_What is being asked_.
Please set out the entries between the lines holding "360x644 pixels. Task: Tap" and "click(x=1417, y=30)", inclusive, as a Markdown table with the columns Row and Line, numbering each line and leaving out blank lines.

_Click-target data_.
++++
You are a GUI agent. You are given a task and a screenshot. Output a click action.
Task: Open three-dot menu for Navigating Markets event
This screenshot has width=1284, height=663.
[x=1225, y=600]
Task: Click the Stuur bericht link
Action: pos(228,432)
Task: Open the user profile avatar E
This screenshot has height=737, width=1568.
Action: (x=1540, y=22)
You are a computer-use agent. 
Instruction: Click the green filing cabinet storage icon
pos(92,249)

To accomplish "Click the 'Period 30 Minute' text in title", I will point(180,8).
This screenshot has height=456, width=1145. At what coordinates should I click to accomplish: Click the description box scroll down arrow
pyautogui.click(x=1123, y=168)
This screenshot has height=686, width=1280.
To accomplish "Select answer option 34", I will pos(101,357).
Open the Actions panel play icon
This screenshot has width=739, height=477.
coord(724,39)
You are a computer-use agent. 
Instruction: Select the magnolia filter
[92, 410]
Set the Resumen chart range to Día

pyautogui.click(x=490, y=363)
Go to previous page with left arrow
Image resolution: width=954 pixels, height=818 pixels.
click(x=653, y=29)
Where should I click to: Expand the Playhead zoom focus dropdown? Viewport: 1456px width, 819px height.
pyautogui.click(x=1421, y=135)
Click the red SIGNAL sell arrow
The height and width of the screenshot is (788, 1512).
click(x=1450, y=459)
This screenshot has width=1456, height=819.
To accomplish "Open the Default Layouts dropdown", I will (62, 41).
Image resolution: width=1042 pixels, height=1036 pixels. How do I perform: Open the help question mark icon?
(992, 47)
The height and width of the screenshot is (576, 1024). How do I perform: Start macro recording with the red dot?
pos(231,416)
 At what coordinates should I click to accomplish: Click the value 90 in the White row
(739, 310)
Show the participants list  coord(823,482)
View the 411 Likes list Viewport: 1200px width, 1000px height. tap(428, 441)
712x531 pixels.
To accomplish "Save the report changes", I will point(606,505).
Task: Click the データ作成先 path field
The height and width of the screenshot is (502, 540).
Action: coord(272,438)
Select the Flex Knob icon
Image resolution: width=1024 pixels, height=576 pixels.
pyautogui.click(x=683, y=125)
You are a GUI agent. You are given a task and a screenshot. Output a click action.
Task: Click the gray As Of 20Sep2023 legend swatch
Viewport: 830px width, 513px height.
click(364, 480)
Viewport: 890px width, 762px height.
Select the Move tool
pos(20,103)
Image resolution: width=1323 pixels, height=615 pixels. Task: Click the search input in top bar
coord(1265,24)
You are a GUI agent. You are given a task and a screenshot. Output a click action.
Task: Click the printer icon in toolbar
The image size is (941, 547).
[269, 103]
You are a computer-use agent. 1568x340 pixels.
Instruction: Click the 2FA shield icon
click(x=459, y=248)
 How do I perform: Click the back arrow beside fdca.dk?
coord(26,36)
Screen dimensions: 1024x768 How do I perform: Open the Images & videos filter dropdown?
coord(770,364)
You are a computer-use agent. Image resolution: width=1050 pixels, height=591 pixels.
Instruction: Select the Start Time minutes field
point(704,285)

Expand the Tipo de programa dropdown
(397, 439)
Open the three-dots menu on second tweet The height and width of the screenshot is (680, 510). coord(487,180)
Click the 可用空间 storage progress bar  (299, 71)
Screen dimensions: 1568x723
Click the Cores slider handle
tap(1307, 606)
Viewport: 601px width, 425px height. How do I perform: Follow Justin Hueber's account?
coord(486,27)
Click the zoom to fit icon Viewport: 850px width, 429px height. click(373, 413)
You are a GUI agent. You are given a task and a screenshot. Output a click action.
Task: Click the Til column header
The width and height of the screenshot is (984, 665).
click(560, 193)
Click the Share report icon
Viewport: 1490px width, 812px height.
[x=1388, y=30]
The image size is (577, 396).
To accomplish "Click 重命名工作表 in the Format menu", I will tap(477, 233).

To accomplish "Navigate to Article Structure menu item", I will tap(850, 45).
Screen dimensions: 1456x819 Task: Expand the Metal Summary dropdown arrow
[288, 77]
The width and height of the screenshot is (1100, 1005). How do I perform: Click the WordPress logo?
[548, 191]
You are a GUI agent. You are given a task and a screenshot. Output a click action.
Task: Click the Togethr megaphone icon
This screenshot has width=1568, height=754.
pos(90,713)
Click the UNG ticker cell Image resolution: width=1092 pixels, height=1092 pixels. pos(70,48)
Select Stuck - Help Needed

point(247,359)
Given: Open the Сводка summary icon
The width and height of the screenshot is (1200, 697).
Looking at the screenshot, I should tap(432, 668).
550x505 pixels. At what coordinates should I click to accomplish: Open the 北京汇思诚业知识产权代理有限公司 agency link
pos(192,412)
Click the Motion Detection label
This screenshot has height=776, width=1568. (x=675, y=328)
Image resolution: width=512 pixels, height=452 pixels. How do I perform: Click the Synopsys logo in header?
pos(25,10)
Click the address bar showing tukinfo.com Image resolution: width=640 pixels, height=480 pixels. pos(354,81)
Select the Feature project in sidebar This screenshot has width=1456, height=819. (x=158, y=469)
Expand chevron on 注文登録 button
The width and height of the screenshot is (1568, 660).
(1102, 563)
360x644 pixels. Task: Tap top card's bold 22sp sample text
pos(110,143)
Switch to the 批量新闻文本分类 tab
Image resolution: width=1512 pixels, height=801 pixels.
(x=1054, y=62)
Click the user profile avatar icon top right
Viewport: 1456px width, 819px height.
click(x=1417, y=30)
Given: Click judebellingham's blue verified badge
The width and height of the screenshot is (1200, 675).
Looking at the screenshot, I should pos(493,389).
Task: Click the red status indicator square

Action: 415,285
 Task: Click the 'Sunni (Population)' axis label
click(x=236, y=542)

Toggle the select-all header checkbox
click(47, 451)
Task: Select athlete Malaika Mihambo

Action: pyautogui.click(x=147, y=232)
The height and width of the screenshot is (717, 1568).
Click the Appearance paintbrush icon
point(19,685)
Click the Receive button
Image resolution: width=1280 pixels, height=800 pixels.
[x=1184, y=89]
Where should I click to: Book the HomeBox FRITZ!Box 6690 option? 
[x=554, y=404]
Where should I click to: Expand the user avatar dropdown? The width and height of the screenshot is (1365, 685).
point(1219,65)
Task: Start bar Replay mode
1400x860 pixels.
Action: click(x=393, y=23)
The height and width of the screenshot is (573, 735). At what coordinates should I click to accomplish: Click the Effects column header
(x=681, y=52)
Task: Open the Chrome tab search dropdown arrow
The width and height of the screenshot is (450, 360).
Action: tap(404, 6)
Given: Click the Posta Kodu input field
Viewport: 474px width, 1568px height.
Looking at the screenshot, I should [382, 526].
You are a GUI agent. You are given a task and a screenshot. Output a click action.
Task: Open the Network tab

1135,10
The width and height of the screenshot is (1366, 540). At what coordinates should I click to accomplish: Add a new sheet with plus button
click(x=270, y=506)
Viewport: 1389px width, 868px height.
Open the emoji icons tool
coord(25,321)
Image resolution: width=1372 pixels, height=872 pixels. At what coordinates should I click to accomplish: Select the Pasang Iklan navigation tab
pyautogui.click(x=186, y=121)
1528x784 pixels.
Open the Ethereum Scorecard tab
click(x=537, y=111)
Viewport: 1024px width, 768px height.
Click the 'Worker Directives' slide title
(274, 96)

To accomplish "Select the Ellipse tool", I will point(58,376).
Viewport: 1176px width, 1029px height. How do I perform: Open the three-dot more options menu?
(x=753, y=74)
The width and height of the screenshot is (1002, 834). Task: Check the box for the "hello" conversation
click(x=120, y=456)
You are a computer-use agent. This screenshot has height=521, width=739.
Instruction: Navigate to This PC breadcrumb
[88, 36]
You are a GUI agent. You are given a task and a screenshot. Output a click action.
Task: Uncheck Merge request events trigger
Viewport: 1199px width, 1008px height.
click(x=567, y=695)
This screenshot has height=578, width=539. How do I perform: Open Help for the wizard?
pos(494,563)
++++
_Output below_.
| Row | Line |
|---|---|
| 1 | 360x644 pixels. Task: Tap top card's bold 22sp sample text |
| 2 | pos(110,143) |
| 3 | Switch to the 批量新闻文本分类 tab |
| 4 | Image resolution: width=1512 pixels, height=801 pixels. |
| 5 | (x=1054, y=62) |
| 6 | Click the user profile avatar icon top right |
| 7 | Viewport: 1456px width, 819px height. |
| 8 | click(x=1417, y=30) |